When selling a home at Mueller, one of the people who has to sign off on the sale price is an independent appraiser – if your buyer has a loan. The appraiser comes along and gives a second opinion of value, notionally independent of buyer, seller and their agents.
Even if a buyer agrees to pay $460,000 for your home with an 80% loan, if the buyer’s lender believes the home is worth only $440,000, the buyer will not be able to borrow 80% of $460,000, only 80% of $440,000. To continue with the sale at the original contract price, the buyer would have to add an additional $16,000 in cash to the purchase. While this is a possibility, if a buyer suddenly finds out that the home they thought was worth $460,000 is worth less to an appraiser, they might not be inclined to pay the original price, even if they have the additional $16,000.

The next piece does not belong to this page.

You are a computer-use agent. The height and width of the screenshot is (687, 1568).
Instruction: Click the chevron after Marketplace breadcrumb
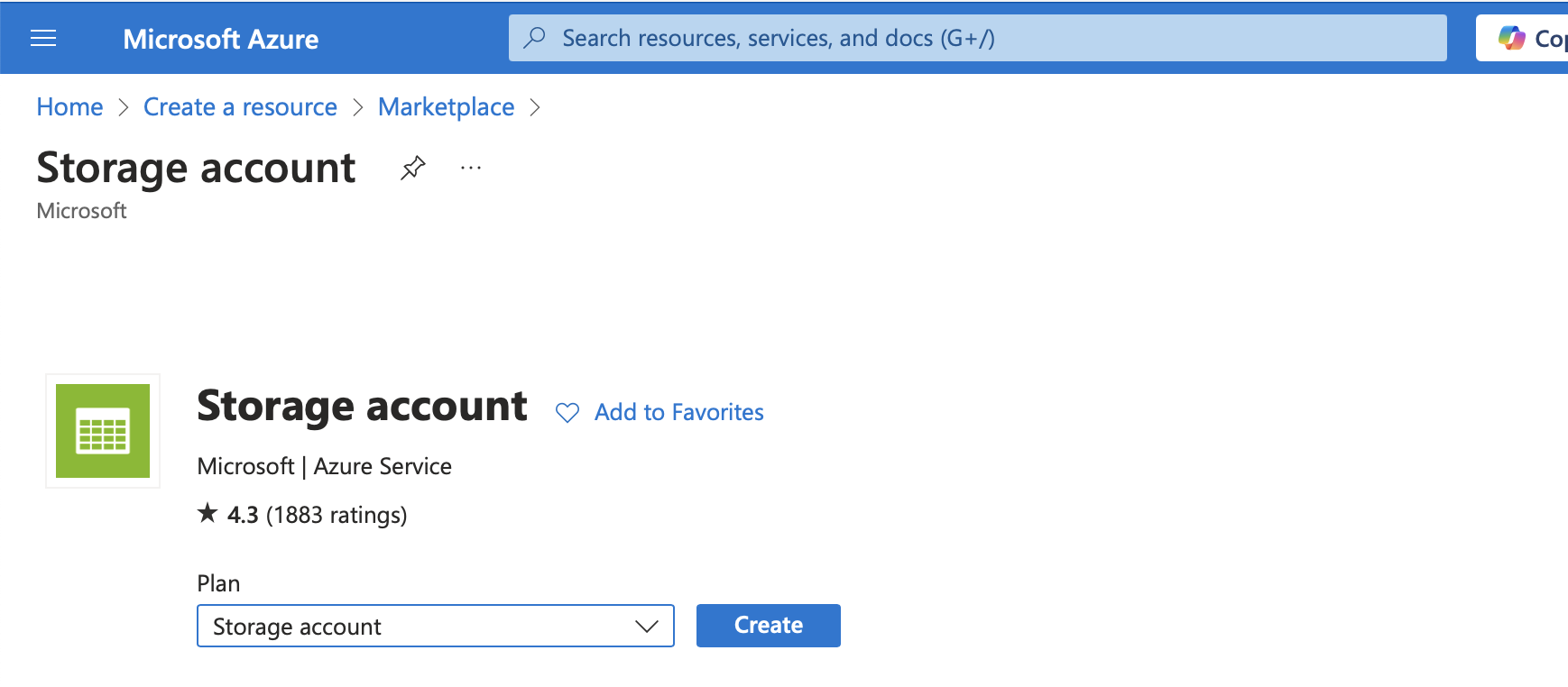535,107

So how does this pan out in Mueller? I took a look at homes that sold on the MLS in the last 12 months, and excluded the affordable homes (which can’t be bought entirely by cash as there are equity limits on the program).

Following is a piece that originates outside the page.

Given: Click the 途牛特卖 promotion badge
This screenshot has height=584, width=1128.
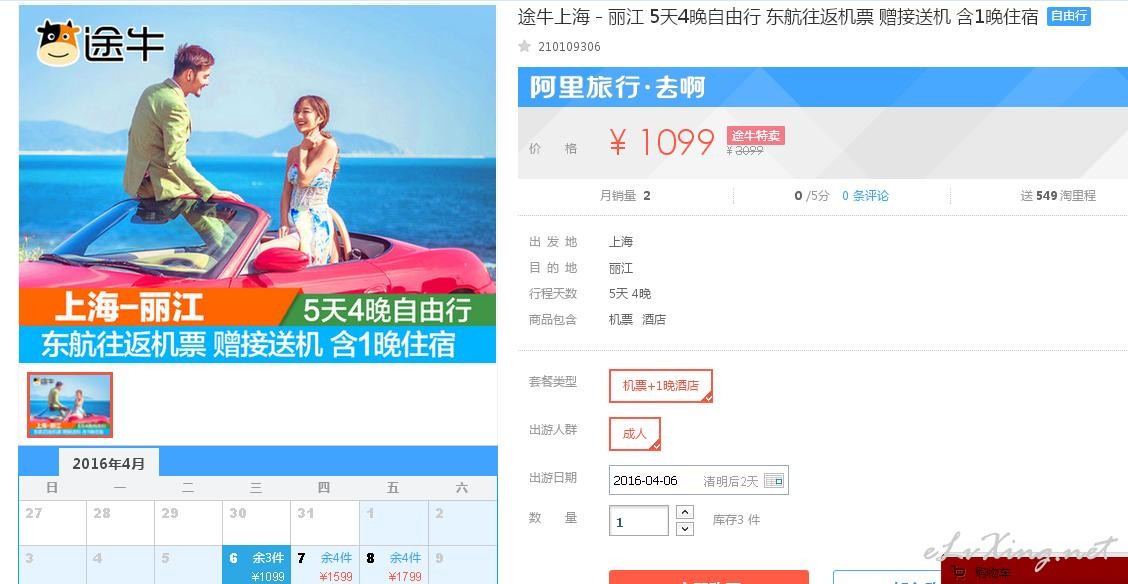Looking at the screenshot, I should tap(755, 135).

Of 32 sales, 6 were cash purchases – over a quarter. And this spanned the price points from the $300,000 range to the $700,000 price point. For these sellers, appraisals were not necessarily a concern – with no lender an appraisal is not required (though still a possibility).
As a seller, should you bank on a cash sale? Not really – you could take what one client described as a “Hail Mary Pass” and launch your home into the market with a small (in this case around 25%) chance of success, but I wouldn’t recommend it. Cash buyers are not known for paying above market value for homes, so it’s prudent to assume a buyer will need financing, and price accordingly.